Once every state and territory hits 70% fully vaccinated, the government’s measures ‘may’ include the reduced likelihood of using lockdowns to control COVID, the reintroduction of boosted international arrivals, the easing of restrictions on vaccinated people, allowing international students to return.
The timeline on when we might reach 70% varies state-to-state. Guardian data shows that Tasmania is the closest to this target and could reach it in 81 days. NSW is on track to hit 70% in 86 days, Victoria in 103 days, and South Australia trailing the pack at 109 days.
That puts us somewhere between late October and late November for reaching that target if the vaccinations continue at their current rates.
Phase C: Vaccination Consolidation
Phase C will begin when 80% of the population above the age of 16 receives both of their vaccinations.

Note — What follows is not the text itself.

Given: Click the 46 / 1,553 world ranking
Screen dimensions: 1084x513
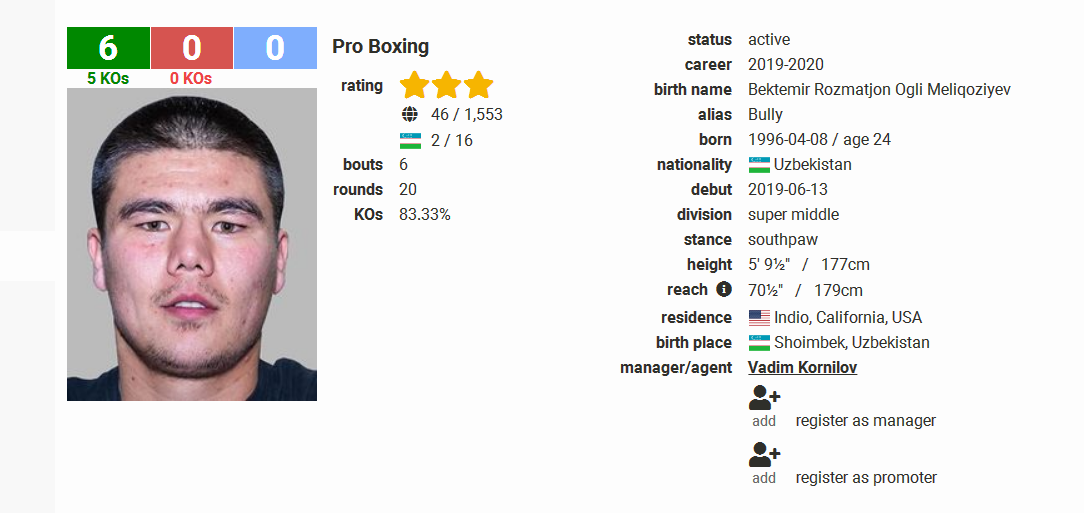Looking at the screenshot, I should pos(467,115).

The government’s strategy at this stage will be to “seek to minimise serious illness, hospitalisations and fatalities as a result of COVID-19 with baseline restrictions.”
When we reach that, government measures ‘may’ include minimum restrictions to manage cases without lockdowns, freedom from restrictions for all vaccinated people, unrestricted international arrivals, unrestricted international travel for the vaccinated, expanded international travel bubbles.
This is the phase we really want to get to. According to Grattan Institute modelling, opening up before 80% is really a roll of the dice. It could pay off but it could also result in overwhelming hospitalisations so it’s better if we play it safer here and not waste all the hard work we’ve done so far.
We’re scheduled to hit 80% by December 21st at the latest, based on the current rate so we could be in for a great Christmas. Tassie is again pulling ahead and could hit this by November 20. NSW is on track for 80% by November 23, Victoria December 14, and Queensland December 19.
Phase D: Post-Vaccination Phase
Phase D is basically the end date of the pandemic. This is when we start treating COVID-19 like any other infectious disease and we can finally see the back of this strange and frightening era of our lives.
There’s no vaccination rate associated with this phase but we can assume it’s above 80% for everyone above the age of 16. It could also include those from the age of 12 up, as Pfizer has now been approved for young people and the new Moderna vaccine is also set to be approved for the same age group.
Moderna is looking to trial their vaccines in children as young as six months and if this works we could see the COVID-19 jab being included in the range of vaccines you receive as a baby.
Phase D measures ‘may’ include the total opening of international borders for everyone and the introduction of booster jabs like the current flu jabs.
Tellingly, the plan also includes the need to monitor COVID-19 in the community and attempting to limit its spread without restrictions or lockdowns. It also suggests we could employ quarantine for ‘high-risk’ travellers, and pre-flight and arrival testing of unvaccinated travellers.
There’s no end date here given but we can guess that we’ll be looking at this phase by the end of the year and possibly into early 2022.
It’s worth mentioning that these are all federal targets and guidelines. States may play it differently and it’s up to them to decide when and how restrictions will be loosened. While it’s likely we will see them following the timeline of the federal government, they could also pull the trigger early if their populations are becoming disillusioned with lockdowns.
While another four-five months of this COVID nightmare seems like a lot right now, the pandemic has moved in the blink of an eye — mainly due to how our brains process memory — and sooner than we know it, COVID will be a distant memory we reminisce on down the pub and tell our grandkids about. Cheers to that.